In a recent ruling, democrat lawmakers have won the right to keep Christian medical plans in place, and members will not be forced to carry traditional health insurance under Obama’s health care reform. Medi-Share, a Christian health cost sharing plan with close to 40,000 members, is not considered health insurance.
The plan has been growing in popularity over the past 17 years by offering lower costs than regular insurance plans and setting forth rules for its members of no: illegal drugs, tobacco, no sex out of marriage, no alcohol abuse or legal medications abuse.
On their website, they cite that health care reform will cause insurance rates to increase by over 40%. The group anticipates an influx of members looking for lower cost options as the health care reform takes hold.
Although, a good portion of their members have been very pleased with the results of how the plan has paid out but some have had their share of problems. In fact, one is a pastor that sued the association and commented of being embarrassed to even be associated with them.

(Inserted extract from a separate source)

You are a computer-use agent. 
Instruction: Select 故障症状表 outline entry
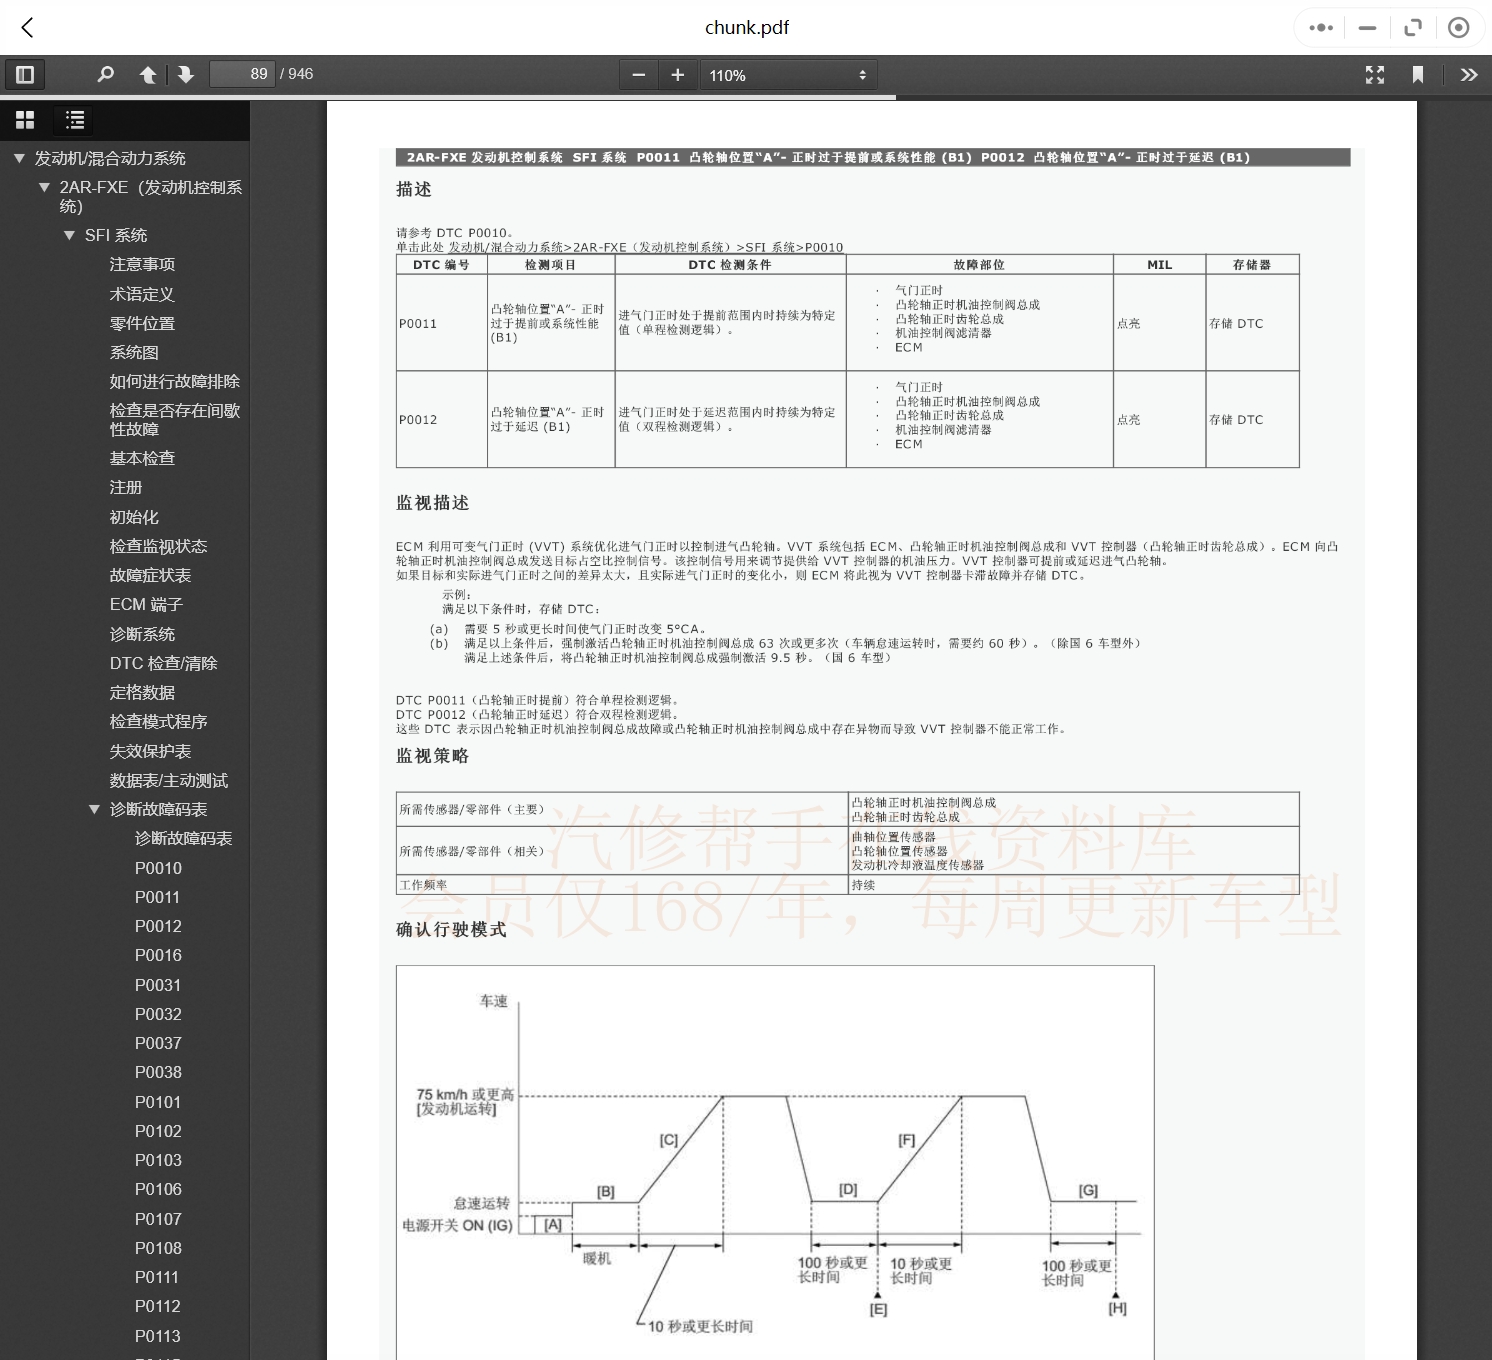pyautogui.click(x=150, y=575)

There has been some backlash, as well, to this victory from Illinois insurance regulator Michael McRaith warning that, “Congress should attach more safeguards to the exemption, such as requiring sharing programs to have capital reserves deep enough to handle unusually expensive cases.”
Medi-Share does list a short but not so sweet disclaimer that all should note: “The payment of your medical bills through Medi-Share or otherwise is not guaranteed in any fashion.” Leaving some questioning whether they would be stuck with the bill.
Some religious groups are arguing against the mandatory health care reform, slated to take place in 2014, stating it infringes on their religious freedoms. Others argue that’s it’s unconstitutional but industry experts do agree that there must be some balance within the program to prevent people jumping in and out of coverage only when needed.